Here lies the gnome with no name, last of her kin.

She faced life with courage and death with the same.

We never knew what her name truly was,

but in another life I would have called her friend.

I placed the plaque at the head of the mound of crystal, taking care that Khavi would not see what I had done. I knew he would hate it. I had taken the only real weapon we had, the only thing stronger than my spells and our steel, and used it to give a proper grave to his enemy. In my mind, though, we had intended to use the scroll to bury gnomes.

In the end it had been used for that purpose.

I joined Khavi staring out at the emptiness that was the abyss, the place where a city of gnomes had once lived and breathed.

Kobolds did not bury their dead. They were incinerated in the city’s furnaces, burned to ashes, used as fuel to heat the nurseries, and sustain the growth of new life. But I knew that gnomes and other species treated the dead with veneration, and for the first time, I began to understand why.

“Where do we go from here?” asked Khavi, his quiet voice echoing faintly from the other side of the cavern walls.

For a moment I didn’t answer, then I shouldered my backpack and breathed deeply of air too sweet and fresh to be from a place that had seen so much death.

“The only way is up,” I said.

We left the dead city, continuing our long climb to the surface.

Act II

Passage to Salvation

T
HE
END
OF
A
TIKALA
KILLED
our hope, but the destruction of our enemies at Stonehaven took with it something else.

Our hate.

There is a saying amongst my people that reflects this. Within every heart lives two dragons, a dragon of Hope and a dragon of Hate, both mighty and powerful in equal measure. They war constantly, always struggling for dominance to be the rightful ruler of your heart.
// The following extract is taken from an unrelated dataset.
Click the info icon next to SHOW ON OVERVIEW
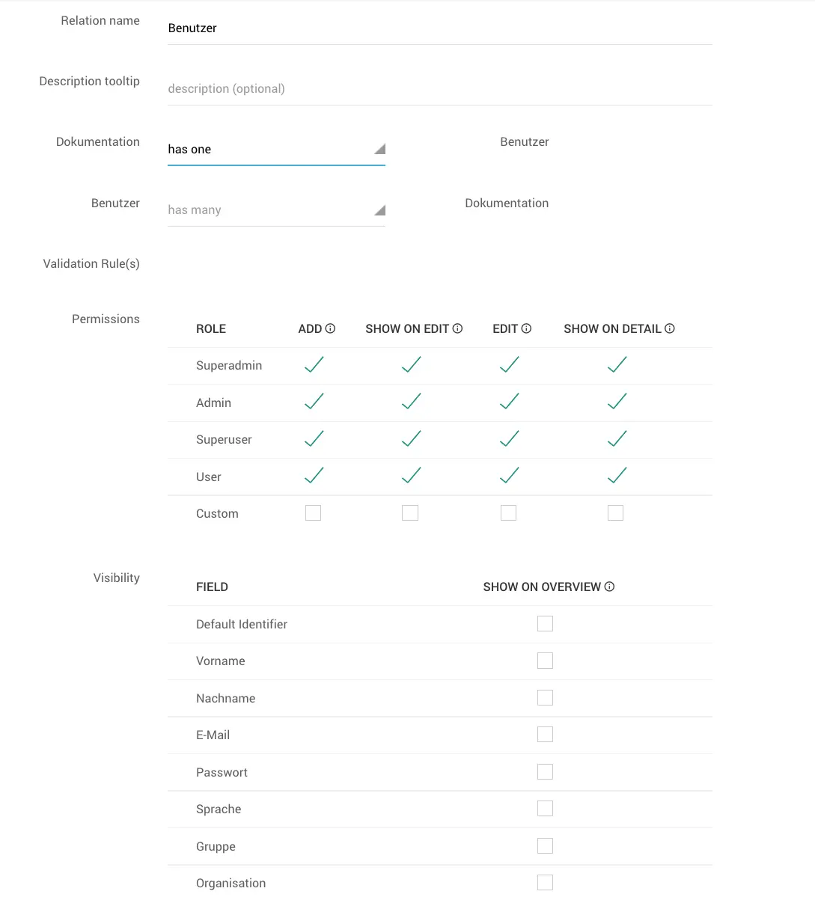 pyautogui.click(x=609, y=587)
You feed them with your actions.

All that drives us in life is fuelled by either hope or hate. Hate is the dark mirror of hope, empowering our hearts with the same fire and energy but striving for different ends. Hate drives us to bring those above us to ruin, while hope exalts us to raise ourselves up beyond where we are. We want to better ourselves, or drag down someone else so we are on top.

The destruction of the gnomes had taken with it the dragon of our hate, but hope could not flare up to take its place; hope was already dead within us. We were soulless, cast adrift and ready to settle down to wait for death. I remember these times as being some of the hardest of them all, not because of pain, or suffering, or loss…but because I no longer felt anything at all.

Both dragons lay dead, and my heart was a barren wasteland cloaked in winter. While this wounded me greatly, it was better than the alternative. I said many things, did many things, that I regret in this time of my life, but I always feel the slightest bit of pride that at that moment, right when I had nothing, I didn’t feed Hate and nurse it back to health.

Most manage to find an equilibrium in their hearts between Hate and Hope, controlling the former while encouraging the latter, and for most, this is a happy and content existence. Some find that Hope’s strength overpowers Hate easily, and that they are able to do noble things effortlessly and naturally simply by following their intrinsic sense of righteousness.

However, some embrace that hateful dragon within them, that boiling black pit of rage that simmers and bubbles out of sight, ushering them into darkness and wickedness too numerous to count. They embrace this powerful ally and use it to great effect.

Sometimes my surface friends wonder why anyone would do this, would willingly plunge themselves into shadow and wrath. Even humans, that most flexible and different of species, almost universally espouse the idea that good is preferable to evil, and that it is better to be noble than to be malicious, even when they do not believe it. Why would anyone listen to that whisper from Hate, the dark voice urging them to abandon Hope and to take the selfish path, the destructive path, the path of darkness?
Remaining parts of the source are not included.